▸ **What the task asks**
Print the rows from the line containing "Screen dimensions: 1568x757" through the line containing "Action: 819,394", including both of those lines, with each line reproduced unchanged and no pictures included.

▸ **Records for the task**
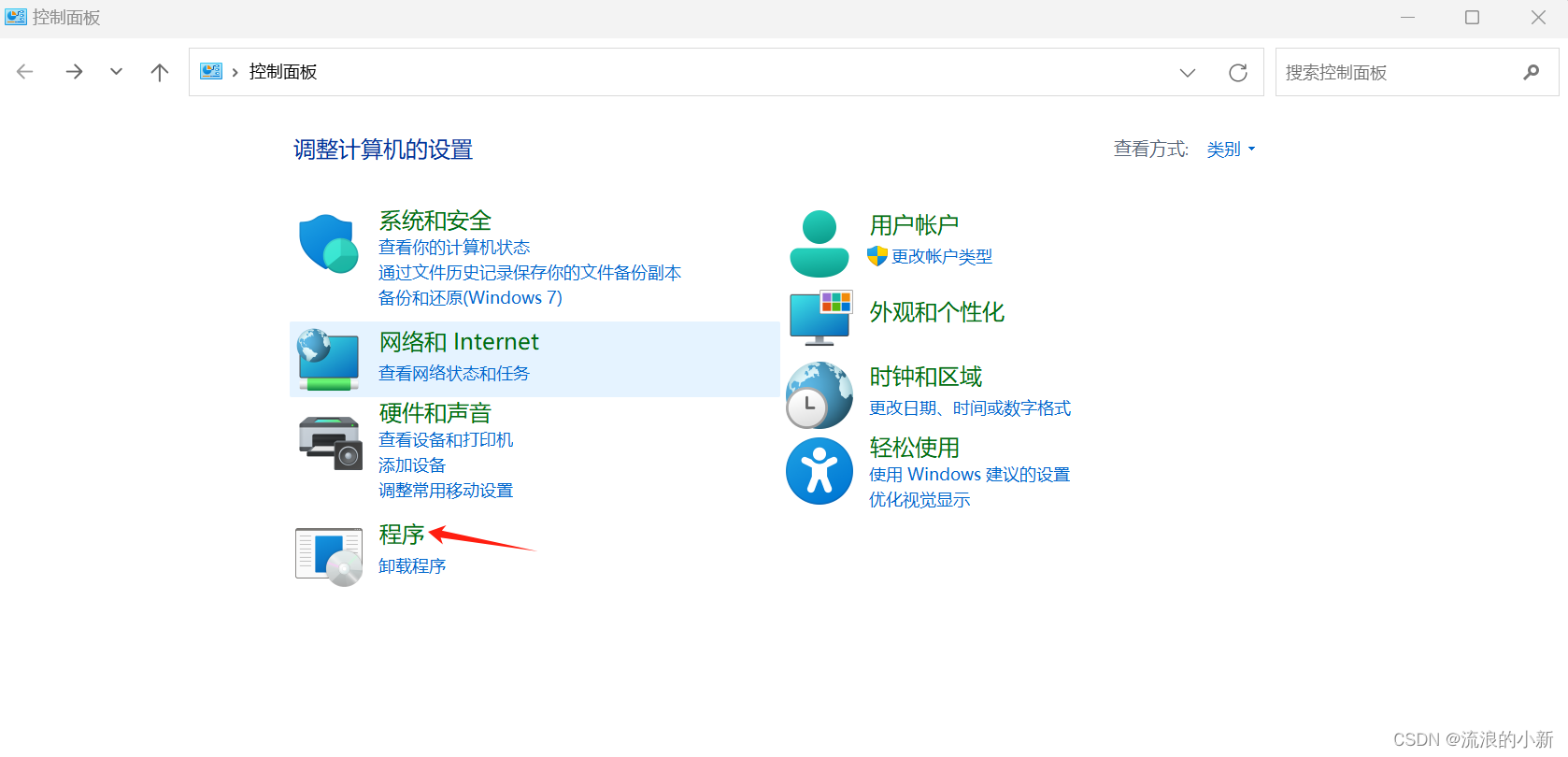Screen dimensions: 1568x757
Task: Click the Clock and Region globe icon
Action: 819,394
---
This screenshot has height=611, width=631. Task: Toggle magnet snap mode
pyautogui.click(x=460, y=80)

▸ **Response**
Screen dimensions: 1568x757
Task: Click the Clock and Region globe icon
Action: 819,394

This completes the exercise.